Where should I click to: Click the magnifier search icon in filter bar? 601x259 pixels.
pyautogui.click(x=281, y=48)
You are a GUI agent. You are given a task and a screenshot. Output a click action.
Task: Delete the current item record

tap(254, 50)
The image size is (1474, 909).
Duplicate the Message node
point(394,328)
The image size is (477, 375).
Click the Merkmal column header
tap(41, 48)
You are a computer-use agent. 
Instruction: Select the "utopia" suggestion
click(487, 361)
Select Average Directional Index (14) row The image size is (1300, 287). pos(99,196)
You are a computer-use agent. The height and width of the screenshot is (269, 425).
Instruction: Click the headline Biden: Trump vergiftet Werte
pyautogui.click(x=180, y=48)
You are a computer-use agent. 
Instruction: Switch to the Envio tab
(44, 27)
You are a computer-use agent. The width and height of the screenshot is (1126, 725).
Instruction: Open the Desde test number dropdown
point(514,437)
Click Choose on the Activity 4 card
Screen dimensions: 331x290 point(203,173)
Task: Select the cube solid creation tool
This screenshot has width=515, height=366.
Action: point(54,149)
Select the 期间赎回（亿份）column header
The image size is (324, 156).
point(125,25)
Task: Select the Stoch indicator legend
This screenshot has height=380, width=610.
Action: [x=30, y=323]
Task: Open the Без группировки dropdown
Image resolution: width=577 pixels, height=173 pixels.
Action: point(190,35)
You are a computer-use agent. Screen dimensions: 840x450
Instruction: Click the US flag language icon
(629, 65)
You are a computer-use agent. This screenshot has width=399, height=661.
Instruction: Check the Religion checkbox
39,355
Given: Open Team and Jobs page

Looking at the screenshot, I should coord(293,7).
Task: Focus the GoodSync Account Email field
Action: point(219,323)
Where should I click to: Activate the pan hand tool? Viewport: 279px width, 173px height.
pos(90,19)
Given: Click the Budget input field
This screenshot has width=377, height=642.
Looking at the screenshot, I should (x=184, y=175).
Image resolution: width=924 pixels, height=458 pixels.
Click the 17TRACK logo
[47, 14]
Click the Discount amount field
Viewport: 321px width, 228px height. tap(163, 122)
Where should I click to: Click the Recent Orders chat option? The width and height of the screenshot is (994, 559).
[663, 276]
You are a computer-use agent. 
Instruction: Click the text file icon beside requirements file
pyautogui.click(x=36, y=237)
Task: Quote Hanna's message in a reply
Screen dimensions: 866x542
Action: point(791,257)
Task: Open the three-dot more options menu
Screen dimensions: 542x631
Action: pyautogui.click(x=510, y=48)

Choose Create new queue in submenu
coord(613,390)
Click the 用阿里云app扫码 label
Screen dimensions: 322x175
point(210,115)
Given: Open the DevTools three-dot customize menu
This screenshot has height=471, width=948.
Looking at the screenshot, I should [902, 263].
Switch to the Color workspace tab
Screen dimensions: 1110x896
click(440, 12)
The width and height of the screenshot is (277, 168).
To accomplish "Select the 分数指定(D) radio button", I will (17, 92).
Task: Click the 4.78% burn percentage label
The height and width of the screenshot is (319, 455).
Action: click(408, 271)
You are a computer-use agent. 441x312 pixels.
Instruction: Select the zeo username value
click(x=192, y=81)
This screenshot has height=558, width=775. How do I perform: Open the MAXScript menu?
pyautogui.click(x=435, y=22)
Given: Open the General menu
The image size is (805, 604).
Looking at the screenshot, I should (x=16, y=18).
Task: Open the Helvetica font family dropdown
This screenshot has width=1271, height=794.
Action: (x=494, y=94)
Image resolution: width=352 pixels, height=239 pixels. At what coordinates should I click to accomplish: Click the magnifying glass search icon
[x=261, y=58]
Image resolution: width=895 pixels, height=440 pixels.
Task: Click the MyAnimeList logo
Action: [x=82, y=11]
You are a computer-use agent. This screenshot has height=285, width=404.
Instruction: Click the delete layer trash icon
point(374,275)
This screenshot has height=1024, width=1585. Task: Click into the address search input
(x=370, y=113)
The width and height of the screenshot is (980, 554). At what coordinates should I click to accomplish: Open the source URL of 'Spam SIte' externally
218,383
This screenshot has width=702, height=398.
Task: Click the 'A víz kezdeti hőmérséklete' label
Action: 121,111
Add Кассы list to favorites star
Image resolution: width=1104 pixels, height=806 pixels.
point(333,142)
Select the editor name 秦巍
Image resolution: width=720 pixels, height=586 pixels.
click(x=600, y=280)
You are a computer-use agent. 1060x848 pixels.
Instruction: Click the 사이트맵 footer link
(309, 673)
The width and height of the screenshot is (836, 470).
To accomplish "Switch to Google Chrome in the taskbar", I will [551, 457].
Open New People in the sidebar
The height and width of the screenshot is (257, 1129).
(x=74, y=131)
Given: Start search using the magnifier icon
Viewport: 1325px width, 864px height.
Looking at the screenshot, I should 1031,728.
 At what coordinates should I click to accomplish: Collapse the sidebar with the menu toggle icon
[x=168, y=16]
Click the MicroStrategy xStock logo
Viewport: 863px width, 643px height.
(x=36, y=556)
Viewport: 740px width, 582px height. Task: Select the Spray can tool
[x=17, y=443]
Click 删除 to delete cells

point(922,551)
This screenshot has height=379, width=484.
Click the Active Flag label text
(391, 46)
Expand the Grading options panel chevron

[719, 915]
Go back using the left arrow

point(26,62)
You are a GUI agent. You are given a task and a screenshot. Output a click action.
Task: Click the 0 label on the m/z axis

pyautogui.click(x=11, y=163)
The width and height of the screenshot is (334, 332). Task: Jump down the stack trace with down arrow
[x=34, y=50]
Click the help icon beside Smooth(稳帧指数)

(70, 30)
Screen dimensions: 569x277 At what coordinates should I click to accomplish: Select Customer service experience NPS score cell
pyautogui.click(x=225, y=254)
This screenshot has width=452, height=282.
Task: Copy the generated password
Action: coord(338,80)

———

WHAT THIS TASK INVOLVES
The records above need to be returned in full, with nothing altered.

PROBLEM SOLUTION
Where should I click to: Click the magnifier search icon in filter bar? 601x259 pixels.
pyautogui.click(x=281, y=48)
You are a GUI agent. You are given a task and a screenshot. Output a click action.
Task: Delete the current item record

tap(254, 50)
The image size is (1474, 909).
Duplicate the Message node
point(394,328)
The image size is (477, 375).
Click the Merkmal column header
tap(41, 48)
You are a computer-use agent. 
Instruction: Select the "utopia" suggestion
click(487, 361)
Select Average Directional Index (14) row The image size is (1300, 287). pos(99,196)
You are a computer-use agent. The height and width of the screenshot is (269, 425).
Instruction: Click the headline Biden: Trump vergiftet Werte
pyautogui.click(x=180, y=48)
You are a computer-use agent. 
Instruction: Switch to the Envio tab
(44, 27)
You are a computer-use agent. The width and height of the screenshot is (1126, 725).
Instruction: Open the Desde test number dropdown
point(514,437)
Click Choose on the Activity 4 card
Screen dimensions: 331x290 point(203,173)
Task: Select the cube solid creation tool
This screenshot has width=515, height=366.
Action: point(54,149)
Select the 期间赎回（亿份）column header
The image size is (324, 156).
point(125,25)
Task: Select the Stoch indicator legend
This screenshot has height=380, width=610.
Action: [x=30, y=323]
Task: Open the Без группировки dropdown
Image resolution: width=577 pixels, height=173 pixels.
Action: point(190,35)
You are a computer-use agent. Screen dimensions: 840x450
Instruction: Click the US flag language icon
(629, 65)
You are a computer-use agent. This screenshot has width=399, height=661.
Instruction: Check the Religion checkbox
39,355
Given: Open Team and Jobs page

Looking at the screenshot, I should coord(293,7).
Task: Focus the GoodSync Account Email field
Action: point(219,323)
Where should I click to: Activate the pan hand tool? Viewport: 279px width, 173px height.
pos(90,19)
Given: Click the Budget input field
This screenshot has width=377, height=642.
Looking at the screenshot, I should (x=184, y=175).
Image resolution: width=924 pixels, height=458 pixels.
Click the 17TRACK logo
[47, 14]
Click the Discount amount field
Viewport: 321px width, 228px height. tap(163, 122)
Where should I click to: Click the Recent Orders chat option? The width and height of the screenshot is (994, 559).
[663, 276]
You are a computer-use agent. 
Instruction: Click the text file icon beside requirements file
pyautogui.click(x=36, y=237)
Task: Quote Hanna's message in a reply
Screen dimensions: 866x542
Action: point(791,257)
Task: Open the three-dot more options menu
Screen dimensions: 542x631
Action: pyautogui.click(x=510, y=48)

Choose Create new queue in submenu
coord(613,390)
Click the 用阿里云app扫码 label
Screen dimensions: 322x175
point(210,115)
Given: Open the DevTools three-dot customize menu
This screenshot has height=471, width=948.
Looking at the screenshot, I should [902, 263].
Switch to the Color workspace tab
Screen dimensions: 1110x896
click(440, 12)
The width and height of the screenshot is (277, 168).
To accomplish "Select the 分数指定(D) radio button", I will (17, 92).
Task: Click the 4.78% burn percentage label
The height and width of the screenshot is (319, 455).
Action: click(408, 271)
You are a computer-use agent. 441x312 pixels.
Instruction: Select the zeo username value
click(x=192, y=81)
This screenshot has height=558, width=775. How do I perform: Open the MAXScript menu?
pyautogui.click(x=435, y=22)
Given: Open the General menu
The image size is (805, 604).
Looking at the screenshot, I should (x=16, y=18).
Task: Open the Helvetica font family dropdown
This screenshot has width=1271, height=794.
Action: (x=494, y=94)
Image resolution: width=352 pixels, height=239 pixels. At what coordinates should I click to accomplish: Click the magnifying glass search icon
[x=261, y=58]
Image resolution: width=895 pixels, height=440 pixels.
Task: Click the MyAnimeList logo
Action: [x=82, y=11]
You are a computer-use agent. This screenshot has height=285, width=404.
Instruction: Click the delete layer trash icon
point(374,275)
This screenshot has height=1024, width=1585. Task: Click into the address search input
(x=370, y=113)
The width and height of the screenshot is (980, 554). At what coordinates should I click to accomplish: Open the source URL of 'Spam SIte' externally
218,383
This screenshot has width=702, height=398.
Task: Click the 'A víz kezdeti hőmérséklete' label
Action: 121,111
Add Кассы list to favorites star
Image resolution: width=1104 pixels, height=806 pixels.
point(333,142)
Select the editor name 秦巍
Image resolution: width=720 pixels, height=586 pixels.
click(x=600, y=280)
You are a computer-use agent. 1060x848 pixels.
Instruction: Click the 사이트맵 footer link
(309, 673)
The width and height of the screenshot is (836, 470).
To accomplish "Switch to Google Chrome in the taskbar", I will [551, 457].
Open New People in the sidebar
The height and width of the screenshot is (257, 1129).
(x=74, y=131)
Given: Start search using the magnifier icon
Viewport: 1325px width, 864px height.
Looking at the screenshot, I should 1031,728.
 At what coordinates should I click to accomplish: Collapse the sidebar with the menu toggle icon
[x=168, y=16]
Click the MicroStrategy xStock logo
Viewport: 863px width, 643px height.
(x=36, y=556)
Viewport: 740px width, 582px height. Task: Select the Spray can tool
[x=17, y=443]
Click 删除 to delete cells

point(922,551)
This screenshot has height=379, width=484.
Click the Active Flag label text
(391, 46)
Expand the Grading options panel chevron

[719, 915]
Go back using the left arrow

point(26,62)
You are a GUI agent. You are given a task and a screenshot. Output a click action.
Task: Click the 0 label on the m/z axis

pyautogui.click(x=11, y=163)
The width and height of the screenshot is (334, 332). Task: Jump down the stack trace with down arrow
[x=34, y=50]
Click the help icon beside Smooth(稳帧指数)

(70, 30)
Screen dimensions: 569x277 At what coordinates should I click to accomplish: Select Customer service experience NPS score cell
pyautogui.click(x=225, y=254)
This screenshot has width=452, height=282.
Task: Copy the generated password
Action: coord(338,80)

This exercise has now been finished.